Son operadores asociados con el subgrupo BlueNoroff de Lazarus quienes han sido vinculados a diversos ataques cibernéticas dirigidos a pequeñas y medianas empresas en todo el mundo. Ante esto y los datos de Chainalysisis, fueron casi 400 millones de dólares en criptomonedas desviados por hackers norcoreanos este 2021. Esto sin duda representa un fenómeno bastante serio.
En este caso en concreto, la empresa rusa de ciberseguridad «Kaspersky», ha señalado que estos ataques se han estado materializando desde el año 2017. Aunado a esto, este grupo se ha estado concentrando en que los ataques sean dirigidos a nuevas empresas del sector Fintech cuyas ubicaciones han sido en China, Hong Kong, India, Polonia, Rusia, Singapur, Eslovenia, República Checa, Emiratos Árabes Unidos, Estados Unidos, Ucrania y Vietnam.
«Los atacantes han estado abusando sutilmente de la confianza de los empleados que trabajan en las empresas objetivo al enviarles una puerta trasera de Windows con funciones de vigilancia, disfrazada como un contrato u otro archivo comercial.
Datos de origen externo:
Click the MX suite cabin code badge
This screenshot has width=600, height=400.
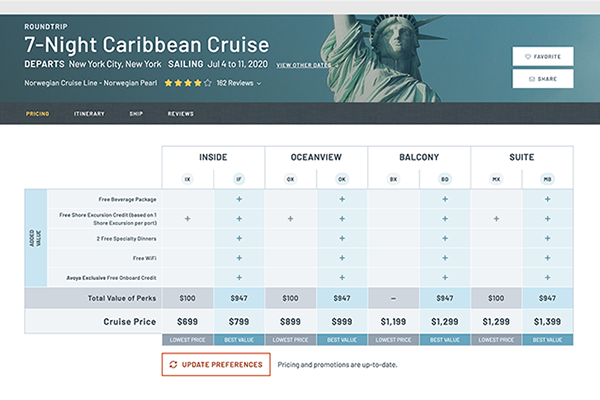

Para eventualmente vaciar la billetera criptográfica de la víctima, el actor ha desarrollado recursos extensos y peligrosos: infraestructura compleja, exploits e implantes de malware».
Kaspersky
Al parecer, lo perturbador es que BlueNoroff de Lazarus ha sido relacionado por implementar un arsenal diverso de malware para un asalto múltiple a las empresas para así obtener fondos de manera ilícita. De igual manera usan tácticas de pishing con la finalidad de generar ingresos para sus programas de armas nucleares y misiles balísticos.
Esto sin duda está representando ganancias a lo grande. Pues volviendo a los datos de Chainanalysis, son 400 millones de dólares en activos digitales solo en 2021 y 300 millones de dólares en 2020. Simplemente una locura.
Estos ataques se dirigieron principalmente a empresas de inversión y bolsas centralizadas […] para desviar fondos de las billeteras ‘calientes’ conectadas a Internet de estas organizaciones a direcciones controladas por la RPDC. Una vez que Corea del Norte obtuvo la custodia de los fondos, comenzaron un cuidadoso proceso de lavado para encubrir y cobrar» a través de mezcladores para ocultar el rastro.
Karspersky
Con esto, los ataques cibernéticas tegistrados han sido concentrados en contra de instituciones financieras extranjeras. Esto en particular con los ataques a la red bancaria SWIFT en 2015-2016 con campañas recientes que resultaron en el despliegue de una puerta trasera llamada AppleJeus que se hace pasar por un plataforma de comercio de criptomonedas para saquear y transferir dinero a sus cuentas.